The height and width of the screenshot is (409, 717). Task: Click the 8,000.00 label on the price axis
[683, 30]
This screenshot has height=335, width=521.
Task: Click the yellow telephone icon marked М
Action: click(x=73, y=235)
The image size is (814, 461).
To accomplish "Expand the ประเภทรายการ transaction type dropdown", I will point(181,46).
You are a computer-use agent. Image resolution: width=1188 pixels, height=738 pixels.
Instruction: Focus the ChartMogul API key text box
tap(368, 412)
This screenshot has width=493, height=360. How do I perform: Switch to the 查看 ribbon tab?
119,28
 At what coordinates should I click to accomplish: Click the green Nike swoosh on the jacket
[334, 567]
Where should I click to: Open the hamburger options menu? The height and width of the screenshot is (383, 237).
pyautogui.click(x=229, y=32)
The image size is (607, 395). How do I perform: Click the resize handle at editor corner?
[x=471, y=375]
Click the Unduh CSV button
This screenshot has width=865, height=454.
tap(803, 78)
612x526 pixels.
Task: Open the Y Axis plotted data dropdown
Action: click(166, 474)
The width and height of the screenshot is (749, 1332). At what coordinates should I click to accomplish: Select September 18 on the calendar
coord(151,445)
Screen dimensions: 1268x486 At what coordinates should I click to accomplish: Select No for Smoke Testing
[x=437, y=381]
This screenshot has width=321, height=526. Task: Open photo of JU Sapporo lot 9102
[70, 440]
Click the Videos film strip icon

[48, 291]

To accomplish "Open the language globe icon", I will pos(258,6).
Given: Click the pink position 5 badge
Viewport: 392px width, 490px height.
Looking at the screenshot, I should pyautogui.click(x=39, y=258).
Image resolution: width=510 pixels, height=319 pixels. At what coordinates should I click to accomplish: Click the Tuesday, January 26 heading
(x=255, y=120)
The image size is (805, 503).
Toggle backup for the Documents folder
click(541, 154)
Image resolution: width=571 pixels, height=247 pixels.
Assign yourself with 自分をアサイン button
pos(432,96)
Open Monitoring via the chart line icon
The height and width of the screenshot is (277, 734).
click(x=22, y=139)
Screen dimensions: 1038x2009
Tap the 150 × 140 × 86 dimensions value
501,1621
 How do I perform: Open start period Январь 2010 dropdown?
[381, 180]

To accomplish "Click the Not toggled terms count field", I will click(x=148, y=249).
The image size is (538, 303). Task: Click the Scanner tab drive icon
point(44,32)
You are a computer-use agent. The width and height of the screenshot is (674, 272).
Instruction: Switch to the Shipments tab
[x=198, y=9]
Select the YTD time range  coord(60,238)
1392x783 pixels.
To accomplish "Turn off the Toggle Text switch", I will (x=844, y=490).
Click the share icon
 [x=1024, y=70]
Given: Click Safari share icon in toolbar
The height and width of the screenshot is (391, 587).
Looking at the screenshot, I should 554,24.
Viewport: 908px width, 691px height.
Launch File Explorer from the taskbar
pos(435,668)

WHAT IS BEING ASKED: Copy exactly, and only, the lines from the one containing "Given: Click Safari share icon in toolbar" through the last line of the listing.

COMPLETED TASK:
Given: Click Safari share icon in toolbar
The height and width of the screenshot is (391, 587).
Looking at the screenshot, I should 554,24.
Viewport: 908px width, 691px height.
Launch File Explorer from the taskbar
pos(435,668)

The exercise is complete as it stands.